I have 3 lists like as shown below
numeric_cols = df.select_dtypes(include=np.number).columns # 3 items `qty`, `age`, `sqft`
date_cols = df.select_dtypes(include=['datetime64']).columns # 2 items
string_cols = df.select_dtypes(include=['object']).columns # 3 items `bucket`, `category`, `level`
Now, I would like to
a) select only one item from numeric cols - qty
and all the items from string_cols
(so dataframe has to have only 4 columns)
I tried the below
df[[*string_cols]] = df[[*string_cols]]
df.insert(2, "Qty",df['Qty'],True)
Please note that what I have shown is just a sample. In real data, I have millions of rows and 100's of columns. Hence, I would like to follow the above approach.
Can guide me on how can I do this efficiently?

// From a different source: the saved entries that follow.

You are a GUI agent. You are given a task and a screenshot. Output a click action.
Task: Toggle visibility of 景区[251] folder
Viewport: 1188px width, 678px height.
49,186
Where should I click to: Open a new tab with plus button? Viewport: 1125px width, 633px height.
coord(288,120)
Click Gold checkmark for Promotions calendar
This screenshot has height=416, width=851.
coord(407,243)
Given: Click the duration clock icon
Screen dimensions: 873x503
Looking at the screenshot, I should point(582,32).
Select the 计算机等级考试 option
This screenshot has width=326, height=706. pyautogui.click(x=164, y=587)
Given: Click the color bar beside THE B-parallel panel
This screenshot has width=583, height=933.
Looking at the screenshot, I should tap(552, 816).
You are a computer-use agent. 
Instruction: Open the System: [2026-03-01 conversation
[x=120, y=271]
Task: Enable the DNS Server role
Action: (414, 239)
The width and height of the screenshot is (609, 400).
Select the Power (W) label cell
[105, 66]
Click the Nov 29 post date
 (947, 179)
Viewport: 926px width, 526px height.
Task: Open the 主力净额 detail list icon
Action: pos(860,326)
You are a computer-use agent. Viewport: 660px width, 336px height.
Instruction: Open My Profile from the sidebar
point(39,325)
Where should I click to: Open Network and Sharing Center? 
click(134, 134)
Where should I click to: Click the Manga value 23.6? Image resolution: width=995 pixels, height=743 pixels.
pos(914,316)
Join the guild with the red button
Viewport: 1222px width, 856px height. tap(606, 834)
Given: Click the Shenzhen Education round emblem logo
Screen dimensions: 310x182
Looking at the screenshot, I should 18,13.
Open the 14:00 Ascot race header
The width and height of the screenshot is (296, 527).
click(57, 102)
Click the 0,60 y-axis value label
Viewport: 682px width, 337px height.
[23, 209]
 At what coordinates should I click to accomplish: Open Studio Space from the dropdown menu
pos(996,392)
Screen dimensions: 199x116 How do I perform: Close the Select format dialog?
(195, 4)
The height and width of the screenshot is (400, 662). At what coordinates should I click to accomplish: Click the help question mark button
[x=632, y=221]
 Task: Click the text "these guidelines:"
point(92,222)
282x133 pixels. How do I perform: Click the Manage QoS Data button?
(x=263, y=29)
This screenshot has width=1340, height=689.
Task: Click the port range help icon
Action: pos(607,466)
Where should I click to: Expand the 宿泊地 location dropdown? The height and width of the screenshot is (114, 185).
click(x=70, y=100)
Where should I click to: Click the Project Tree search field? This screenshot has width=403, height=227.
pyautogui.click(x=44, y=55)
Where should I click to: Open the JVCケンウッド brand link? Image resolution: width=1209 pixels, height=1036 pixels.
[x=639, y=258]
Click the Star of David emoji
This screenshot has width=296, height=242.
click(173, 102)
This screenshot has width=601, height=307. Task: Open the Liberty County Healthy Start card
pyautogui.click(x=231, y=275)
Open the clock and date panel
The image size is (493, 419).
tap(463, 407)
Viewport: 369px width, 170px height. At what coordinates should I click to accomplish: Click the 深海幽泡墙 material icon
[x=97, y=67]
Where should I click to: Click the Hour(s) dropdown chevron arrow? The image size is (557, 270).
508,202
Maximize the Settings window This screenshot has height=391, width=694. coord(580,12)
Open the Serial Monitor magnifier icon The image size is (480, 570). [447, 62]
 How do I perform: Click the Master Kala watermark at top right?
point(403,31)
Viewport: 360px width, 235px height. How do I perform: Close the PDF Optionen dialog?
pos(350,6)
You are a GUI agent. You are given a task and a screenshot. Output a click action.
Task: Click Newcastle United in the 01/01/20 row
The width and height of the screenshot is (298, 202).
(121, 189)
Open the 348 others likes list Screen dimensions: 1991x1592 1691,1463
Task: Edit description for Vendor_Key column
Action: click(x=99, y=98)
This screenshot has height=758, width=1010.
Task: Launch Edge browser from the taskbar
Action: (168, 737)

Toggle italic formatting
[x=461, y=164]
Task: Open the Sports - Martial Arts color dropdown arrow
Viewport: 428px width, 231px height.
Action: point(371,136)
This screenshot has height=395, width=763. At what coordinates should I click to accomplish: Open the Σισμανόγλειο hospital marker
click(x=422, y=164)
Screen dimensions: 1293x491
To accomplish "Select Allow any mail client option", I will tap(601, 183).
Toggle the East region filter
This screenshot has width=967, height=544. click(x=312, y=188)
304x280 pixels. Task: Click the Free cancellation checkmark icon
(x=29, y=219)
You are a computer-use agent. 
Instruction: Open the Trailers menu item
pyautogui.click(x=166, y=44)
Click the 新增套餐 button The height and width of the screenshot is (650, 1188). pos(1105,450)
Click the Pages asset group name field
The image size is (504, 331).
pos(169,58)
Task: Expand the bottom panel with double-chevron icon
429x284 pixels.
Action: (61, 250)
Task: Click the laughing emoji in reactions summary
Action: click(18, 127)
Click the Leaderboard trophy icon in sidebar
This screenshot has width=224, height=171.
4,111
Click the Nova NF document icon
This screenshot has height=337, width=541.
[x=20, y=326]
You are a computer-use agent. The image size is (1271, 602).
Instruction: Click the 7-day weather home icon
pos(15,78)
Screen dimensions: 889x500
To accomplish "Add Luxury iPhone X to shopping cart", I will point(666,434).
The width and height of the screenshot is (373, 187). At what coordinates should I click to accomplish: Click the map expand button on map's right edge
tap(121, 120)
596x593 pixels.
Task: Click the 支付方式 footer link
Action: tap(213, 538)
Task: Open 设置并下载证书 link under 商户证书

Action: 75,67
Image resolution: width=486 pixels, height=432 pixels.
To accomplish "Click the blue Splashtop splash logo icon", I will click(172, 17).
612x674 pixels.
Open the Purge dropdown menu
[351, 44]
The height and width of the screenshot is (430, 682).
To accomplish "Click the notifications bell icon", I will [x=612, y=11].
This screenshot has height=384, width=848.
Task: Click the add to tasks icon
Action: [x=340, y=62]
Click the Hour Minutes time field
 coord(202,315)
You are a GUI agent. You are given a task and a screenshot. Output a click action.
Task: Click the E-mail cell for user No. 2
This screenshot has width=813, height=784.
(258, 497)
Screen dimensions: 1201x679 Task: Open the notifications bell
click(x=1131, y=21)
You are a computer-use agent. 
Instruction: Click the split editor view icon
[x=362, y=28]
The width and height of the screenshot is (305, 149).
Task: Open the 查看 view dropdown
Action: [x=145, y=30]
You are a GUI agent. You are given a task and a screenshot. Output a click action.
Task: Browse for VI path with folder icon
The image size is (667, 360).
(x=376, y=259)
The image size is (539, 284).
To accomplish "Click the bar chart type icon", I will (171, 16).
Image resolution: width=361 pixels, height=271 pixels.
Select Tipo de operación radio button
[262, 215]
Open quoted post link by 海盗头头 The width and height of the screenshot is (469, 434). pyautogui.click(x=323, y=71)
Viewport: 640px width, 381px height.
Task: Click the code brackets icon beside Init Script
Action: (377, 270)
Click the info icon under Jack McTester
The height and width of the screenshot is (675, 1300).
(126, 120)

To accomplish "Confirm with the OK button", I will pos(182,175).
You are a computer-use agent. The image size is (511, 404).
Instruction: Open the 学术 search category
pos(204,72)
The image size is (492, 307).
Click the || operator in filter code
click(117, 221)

You can select subset of columns using a list of column names:
new_df = df[[*string_cols] + ['Qty']]
For example, for DataFrame,
Qty Age Sqft bucket category level
0 11 8 1.0 a a a
1 2 9 0.0 b b b
2 3 10 0.0 c c c
3 18 3 1.0 d d d
4 21 2 NaN e e e
string_cols = df.select_dtypes(inclue=['object']).columns
new_df = df[[*string_cols] + ['Qty']]
produces:
bucket category level Qty
0 a a a 11
1 b b b 2
2 c c c 3
3 d d d 18
4 e e e 21